Kemudian pada tahun 2019 tepatnya pada
tanggal 4 sampai 17 juli, pendaftaran bakal calon legislatif untuk pemilu
nasional menunjukan adanya peningkatan yang patut diapresiasi dengan berupayanya
setiap parpol untuk memaksimalkan kuota 30% caleg perempuan. Di tingkat pusat,
16 parpol peserta pemilu berhasil memenuhi kuota 30% caleg perempuan. Hal ini
menyebabkan terbukanya dan meluasnya peluang serta pergerakan paraperempuan
dalam dunia politik.
Menurut politisi muda Tsamara Amany
Alatas, perempuan bisa saja mengubah dunia apabila mereka mampu memaksimalkan
peran dan potensinya dengan masuk ke dalam dunia politik.
Wanita berusia 21 tahun yang juga
menjabat sebagai ketua DPP Partai Solidaritas Indonesia (PSI) bidang eksternal
ini mengungkapkan bahwa selama ini politik selalu dianggap terlalu maskulin,
dimana terjun ke dunia politik semata-mata hanya diperuntukkan untuk kaum adam
saja.
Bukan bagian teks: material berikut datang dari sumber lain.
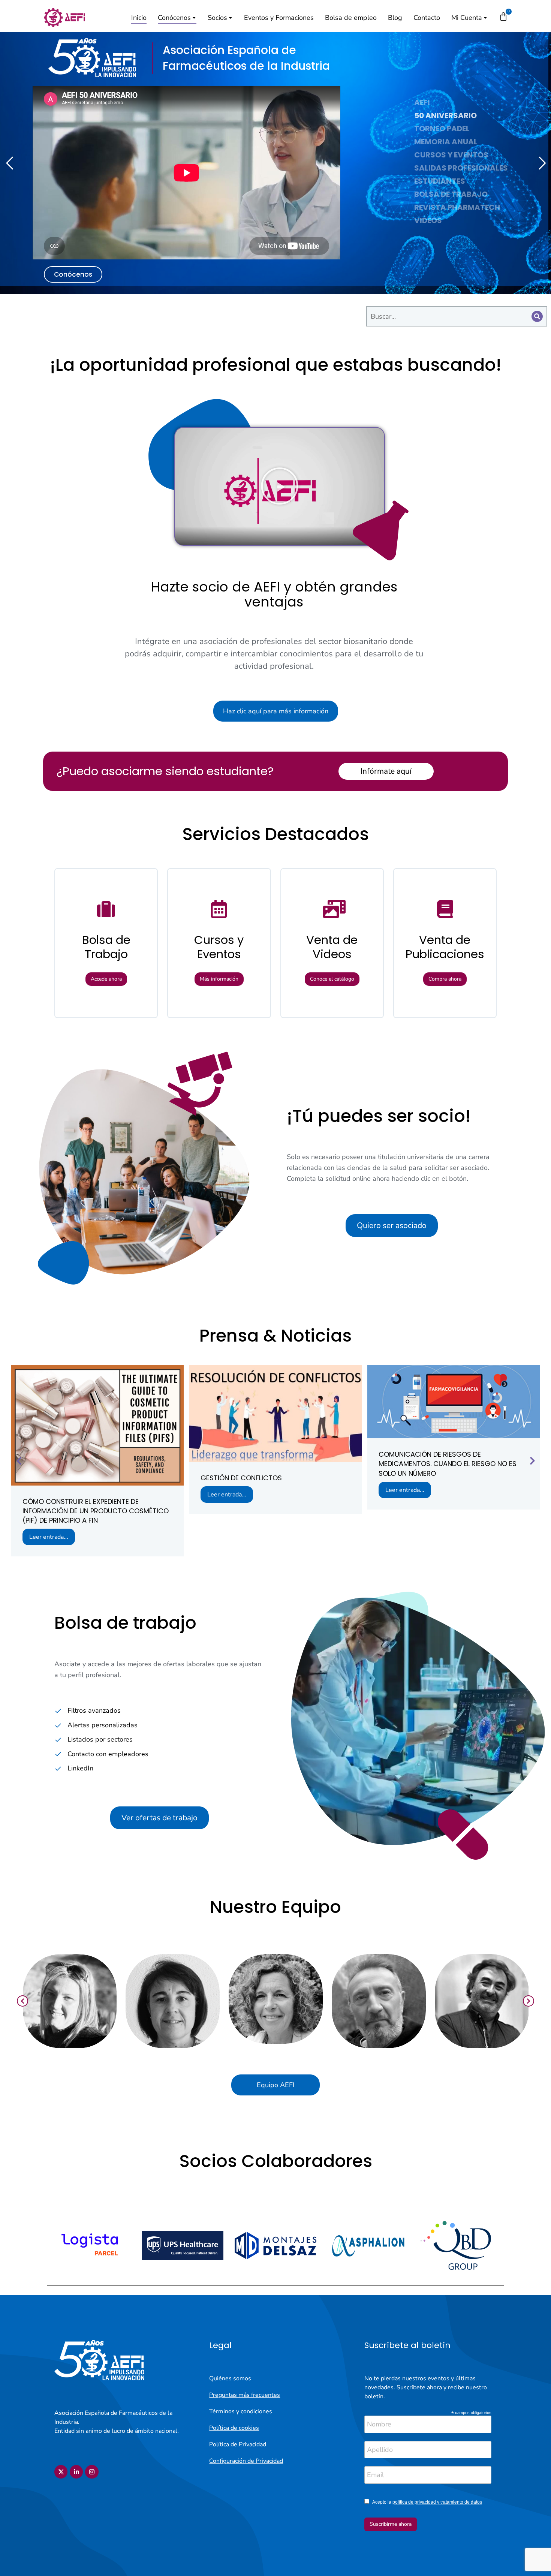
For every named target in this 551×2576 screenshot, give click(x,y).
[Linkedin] (76, 2471)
Menurut Sammy, panggilan akrab Tsamara, jika maskulinitas ini dibiarkan
begitu saja maka perempuan tak akan pernah dilibatkan dalam setiap pengambilan
keputusan yang berpengaruh pada kemajuan bangsa.
"Kita lihat partai Indonesia berapa
ketua umumnya perempuan, jarang gitu pengurus pusatnya banyak yang perempuan
dan sebagainya. Kalau misalnya maskulinitas itu dibiarkan dan kemudian politik
dianggap sesuatu yang jauh dari kita, kemudian dianggap suatu pekerjaannya laki-laki
maka perempuan nggak akan pernah dilibatkan dalam setiap pengambilan
keputusan," tutur Sammy di markas Detikcom, Tendean, Jakarta Selatan,
Selasa (18/7/2017)
Perempuan memiliki makna yang sangat
penting di dunia politik untuk memberikan pemahaman dan menyatukan persepsi
tentang pentingnya pembangunan demokrasi yang sehat, adil dan realistis.
Sehingga menurut Sammy, perempuan harus masuk ke dunia politik jika ingin
hak-haknya terpenuhi.
"Setiap keputusan itu ada di
politik nah kalau perempuan mau hak-haknya terpenuhi mereka harus berada di
dalam pengambilan keputusan. Itu harus berada di dalam politik yang ada, dan
salah satu caranya ya masuk ke partai politik," jelas Sammy.
Tak hanya berperan untuk turut serta
memperjuangkan hak-hak perempuan, mahasiswi semester VI Ilmu Komunikasi
Paramadina ini juga mengungkapkan bahwa peran perempuan dalam dunia politik
sebagai salah satu bentuk kesetaraan gender dimana baik laki-laki maupun
perempuan berada di posisi yang sama.
"Kita nggak menganggap laki-laki
itu lebih hebat dari kita, tapi kita juga nggak merendahkan laki-laki. Karena
ada juga kan tipe perempuan yang memperjuangkan hak perempuan tapi justru
menurunkan hak laki-laki, jadi dia feminis banget saking feminisnya jadi anti
laki-laki. Jangan sampai sepertu itu, kesetaraan bagi kita punya hak yang sama
dan kemudian berada dalam pengambilan keputusan," imbuhnya.